AIM A
Name every argument in the DRANDCAUCHY argument list given in the Cauchy distribution documentation, in order.
AIM B
Write out the Cauchy distribution documentation from "(Note that SRANDCAUCHY" up to and including "Constraint: N>=0.".

Generates a vector of random variates from a Cauchy distribution with probability density function, f(X), where: f(X) = 1 / [Pi * B * (1 + (X - A / B)^2)].

(Note that SRANDCAUCHY is the single precision version of DRANDCAUCHY. The argument lists of both routines are identical except that any double precision arguments of DRANDCAUCHY are replaced in SRANDCAUCHY by single precision arguments - type REAL in FORTRAN or type float in C).

— SUBROUTINE: DRANDCAUCHY (N,A,B,STATE,X,INFO)
— Input: INTEGER N

On input: number of variates required.
Constraint: N>=0.

— Input: DOUBLE PRECISION A

On input: median of the distribution.

— Input: DOUBLE PRECISION B

On input: semi-quartile range of the distribution.
Constraint: B>=0.

— Input/Output: INTEGER STATE(*)

DATA SHOWN
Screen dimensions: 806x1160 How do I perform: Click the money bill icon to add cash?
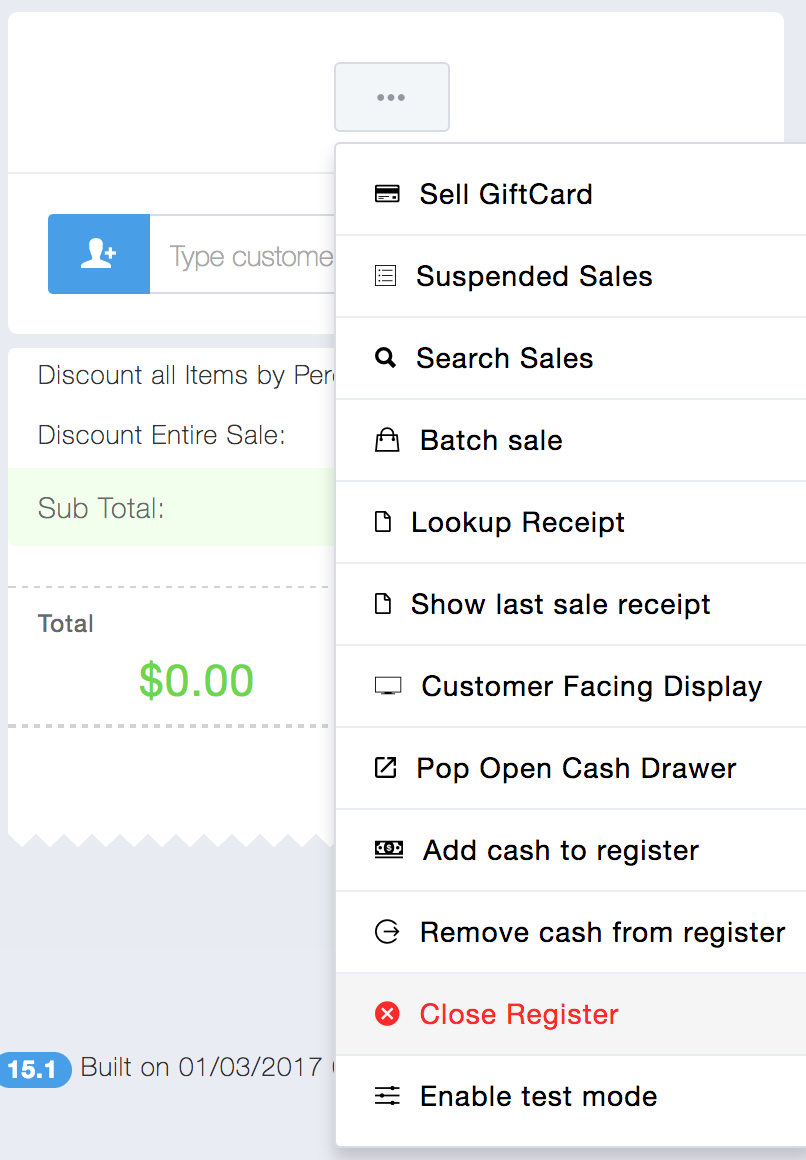point(388,849)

PROBLEM SOLUTION A
N, A, B, STATE, X, INFO

PROBLEM SOLUTION B
(Note that SRANDCAUCHY is the single precision version of DRANDCAUCHY. The argument lists of both routines are identical except that any double precision arguments of DRANDCAUCHY are replaced in SRANDCAUCHY by single precision arguments - type REAL in FORTRAN or type float in C).

— SUBROUTINE: DRANDCAUCHY (N,A,B,STATE,X,INFO)
— Input: INTEGER N

On input: number of variates required.
Constraint: N>=0.